Saved entries
*** Begin section ***

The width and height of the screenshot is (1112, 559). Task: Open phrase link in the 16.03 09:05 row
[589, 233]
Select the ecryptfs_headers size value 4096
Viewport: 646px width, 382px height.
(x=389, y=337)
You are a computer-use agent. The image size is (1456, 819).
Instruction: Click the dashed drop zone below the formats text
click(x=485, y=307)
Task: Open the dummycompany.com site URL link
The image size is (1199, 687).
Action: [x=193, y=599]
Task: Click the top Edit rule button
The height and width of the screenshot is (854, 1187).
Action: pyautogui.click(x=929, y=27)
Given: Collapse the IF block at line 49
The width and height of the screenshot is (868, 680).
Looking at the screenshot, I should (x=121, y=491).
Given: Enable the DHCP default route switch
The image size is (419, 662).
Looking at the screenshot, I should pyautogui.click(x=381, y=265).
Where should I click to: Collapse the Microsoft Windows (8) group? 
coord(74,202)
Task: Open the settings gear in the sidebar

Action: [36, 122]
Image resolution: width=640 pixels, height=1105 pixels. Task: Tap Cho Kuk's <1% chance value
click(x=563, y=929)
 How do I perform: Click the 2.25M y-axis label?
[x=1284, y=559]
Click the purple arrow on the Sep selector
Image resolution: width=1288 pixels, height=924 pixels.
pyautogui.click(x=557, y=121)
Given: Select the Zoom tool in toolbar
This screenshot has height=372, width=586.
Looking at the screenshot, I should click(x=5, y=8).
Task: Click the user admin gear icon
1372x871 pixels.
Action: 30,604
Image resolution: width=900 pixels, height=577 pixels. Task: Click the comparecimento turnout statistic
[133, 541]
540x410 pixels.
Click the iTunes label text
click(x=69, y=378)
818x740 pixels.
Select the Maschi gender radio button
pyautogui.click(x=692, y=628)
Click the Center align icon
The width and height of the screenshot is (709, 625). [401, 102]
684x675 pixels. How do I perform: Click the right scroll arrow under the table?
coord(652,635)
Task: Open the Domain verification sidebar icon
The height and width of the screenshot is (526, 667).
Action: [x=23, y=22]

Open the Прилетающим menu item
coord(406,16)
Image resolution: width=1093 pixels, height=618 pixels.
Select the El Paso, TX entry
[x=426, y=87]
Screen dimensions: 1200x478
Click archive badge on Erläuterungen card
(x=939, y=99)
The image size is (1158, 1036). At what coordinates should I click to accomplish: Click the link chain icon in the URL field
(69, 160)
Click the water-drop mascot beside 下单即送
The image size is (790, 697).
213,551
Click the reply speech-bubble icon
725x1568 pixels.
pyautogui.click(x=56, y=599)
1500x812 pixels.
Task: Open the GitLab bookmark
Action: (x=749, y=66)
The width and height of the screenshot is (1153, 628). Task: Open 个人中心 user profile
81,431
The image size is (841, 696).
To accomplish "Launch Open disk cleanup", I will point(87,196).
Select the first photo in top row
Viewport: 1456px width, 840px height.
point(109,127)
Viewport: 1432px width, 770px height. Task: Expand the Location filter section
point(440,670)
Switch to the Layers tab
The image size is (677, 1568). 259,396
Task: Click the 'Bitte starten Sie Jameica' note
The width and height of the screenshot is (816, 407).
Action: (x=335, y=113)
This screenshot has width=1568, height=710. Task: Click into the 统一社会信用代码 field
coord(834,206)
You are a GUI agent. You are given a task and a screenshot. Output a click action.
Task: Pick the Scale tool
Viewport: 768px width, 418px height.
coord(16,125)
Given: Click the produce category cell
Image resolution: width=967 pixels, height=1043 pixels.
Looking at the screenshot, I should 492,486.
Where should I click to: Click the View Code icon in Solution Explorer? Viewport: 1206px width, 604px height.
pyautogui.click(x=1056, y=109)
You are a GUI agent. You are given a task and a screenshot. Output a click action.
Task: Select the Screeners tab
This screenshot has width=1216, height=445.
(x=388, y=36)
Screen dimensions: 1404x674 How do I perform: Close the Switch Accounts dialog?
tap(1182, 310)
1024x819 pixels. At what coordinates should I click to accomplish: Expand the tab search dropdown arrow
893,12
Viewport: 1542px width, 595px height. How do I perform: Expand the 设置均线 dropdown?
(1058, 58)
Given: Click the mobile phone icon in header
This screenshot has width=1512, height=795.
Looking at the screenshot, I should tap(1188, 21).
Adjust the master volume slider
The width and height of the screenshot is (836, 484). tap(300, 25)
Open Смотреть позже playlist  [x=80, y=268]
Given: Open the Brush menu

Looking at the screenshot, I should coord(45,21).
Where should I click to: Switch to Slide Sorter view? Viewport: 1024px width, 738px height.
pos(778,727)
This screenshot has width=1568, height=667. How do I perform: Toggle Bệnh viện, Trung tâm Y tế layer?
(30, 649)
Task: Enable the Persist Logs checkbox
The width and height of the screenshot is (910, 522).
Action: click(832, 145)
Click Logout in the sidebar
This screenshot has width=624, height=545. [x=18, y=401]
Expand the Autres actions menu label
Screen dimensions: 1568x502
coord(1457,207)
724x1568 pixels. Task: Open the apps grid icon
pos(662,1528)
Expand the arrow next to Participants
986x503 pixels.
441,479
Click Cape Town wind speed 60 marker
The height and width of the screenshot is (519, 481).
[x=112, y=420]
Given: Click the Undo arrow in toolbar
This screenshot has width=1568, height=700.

*** End section ***

- [Task goal] Transcribe the records. Keep every word exactly as it stands.

- [Response]
The width and height of the screenshot is (1112, 559). Task: Open phrase link in the 16.03 09:05 row
[589, 233]
Select the ecryptfs_headers size value 4096
Viewport: 646px width, 382px height.
(x=389, y=337)
You are a computer-use agent. The image size is (1456, 819).
Instruction: Click the dashed drop zone below the formats text
click(x=485, y=307)
Task: Open the dummycompany.com site URL link
The image size is (1199, 687).
Action: [x=193, y=599]
Task: Click the top Edit rule button
The height and width of the screenshot is (854, 1187).
Action: pyautogui.click(x=929, y=27)
Given: Collapse the IF block at line 49
The width and height of the screenshot is (868, 680).
Looking at the screenshot, I should (x=121, y=491).
Given: Enable the DHCP default route switch
The image size is (419, 662).
Looking at the screenshot, I should pyautogui.click(x=381, y=265).
Where should I click to: Collapse the Microsoft Windows (8) group? 
coord(74,202)
Task: Open the settings gear in the sidebar

Action: [36, 122]
Image resolution: width=640 pixels, height=1105 pixels. Task: Tap Cho Kuk's <1% chance value
click(x=563, y=929)
 How do I perform: Click the 2.25M y-axis label?
[x=1284, y=559]
Click the purple arrow on the Sep selector
Image resolution: width=1288 pixels, height=924 pixels.
pyautogui.click(x=557, y=121)
Given: Select the Zoom tool in toolbar
This screenshot has height=372, width=586.
Looking at the screenshot, I should click(x=5, y=8).
Task: Click the user admin gear icon
1372x871 pixels.
Action: 30,604
Image resolution: width=900 pixels, height=577 pixels. Task: Click the comparecimento turnout statistic
[133, 541]
540x410 pixels.
Click the iTunes label text
click(x=69, y=378)
818x740 pixels.
Select the Maschi gender radio button
pyautogui.click(x=692, y=628)
Click the Center align icon
The width and height of the screenshot is (709, 625). [401, 102]
684x675 pixels. How do I perform: Click the right scroll arrow under the table?
coord(652,635)
Task: Open the Domain verification sidebar icon
The height and width of the screenshot is (526, 667).
Action: [x=23, y=22]

Open the Прилетающим menu item
coord(406,16)
Image resolution: width=1093 pixels, height=618 pixels.
Select the El Paso, TX entry
[x=426, y=87]
Screen dimensions: 1200x478
Click archive badge on Erläuterungen card
(x=939, y=99)
The image size is (1158, 1036). At what coordinates should I click to accomplish: Click the link chain icon in the URL field
(69, 160)
Click the water-drop mascot beside 下单即送
The image size is (790, 697).
213,551
Click the reply speech-bubble icon
725x1568 pixels.
pyautogui.click(x=56, y=599)
1500x812 pixels.
Task: Open the GitLab bookmark
Action: (x=749, y=66)
The width and height of the screenshot is (1153, 628). Task: Open 个人中心 user profile
81,431
The image size is (841, 696).
To accomplish "Launch Open disk cleanup", I will point(87,196).
Select the first photo in top row
Viewport: 1456px width, 840px height.
point(109,127)
Viewport: 1432px width, 770px height. Task: Expand the Location filter section
point(440,670)
Switch to the Layers tab
The image size is (677, 1568). 259,396
Task: Click the 'Bitte starten Sie Jameica' note
The width and height of the screenshot is (816, 407).
Action: (x=335, y=113)
This screenshot has width=1568, height=710. Task: Click into the 统一社会信用代码 field
coord(834,206)
You are a GUI agent. You are given a task and a screenshot. Output a click action.
Task: Pick the Scale tool
Viewport: 768px width, 418px height.
coord(16,125)
Given: Click the produce category cell
Image resolution: width=967 pixels, height=1043 pixels.
Looking at the screenshot, I should 492,486.
Where should I click to: Click the View Code icon in Solution Explorer? Viewport: 1206px width, 604px height.
pyautogui.click(x=1056, y=109)
You are a GUI agent. You are given a task and a screenshot. Output a click action.
Task: Select the Screeners tab
This screenshot has width=1216, height=445.
(x=388, y=36)
Screen dimensions: 1404x674 How do I perform: Close the Switch Accounts dialog?
tap(1182, 310)
1024x819 pixels. At what coordinates should I click to accomplish: Expand the tab search dropdown arrow
893,12
Viewport: 1542px width, 595px height. How do I perform: Expand the 设置均线 dropdown?
(1058, 58)
Given: Click the mobile phone icon in header
This screenshot has width=1512, height=795.
Looking at the screenshot, I should tap(1188, 21).
Adjust the master volume slider
The width and height of the screenshot is (836, 484). tap(300, 25)
Open Смотреть позже playlist  [x=80, y=268]
Given: Open the Brush menu

Looking at the screenshot, I should coord(45,21).
Where should I click to: Switch to Slide Sorter view? Viewport: 1024px width, 738px height.
pos(778,727)
This screenshot has width=1568, height=667. How do I perform: Toggle Bệnh viện, Trung tâm Y tế layer?
(30, 649)
Task: Enable the Persist Logs checkbox
The width and height of the screenshot is (910, 522).
Action: click(832, 145)
Click Logout in the sidebar
This screenshot has width=624, height=545. [x=18, y=401]
Expand the Autres actions menu label
Screen dimensions: 1568x502
coord(1457,207)
724x1568 pixels. Task: Open the apps grid icon
pos(662,1528)
Expand the arrow next to Participants
986x503 pixels.
441,479
Click Cape Town wind speed 60 marker
The height and width of the screenshot is (519, 481).
[x=112, y=420]
Given: Click the Undo arrow in toolbar
This screenshot has width=1568, height=700.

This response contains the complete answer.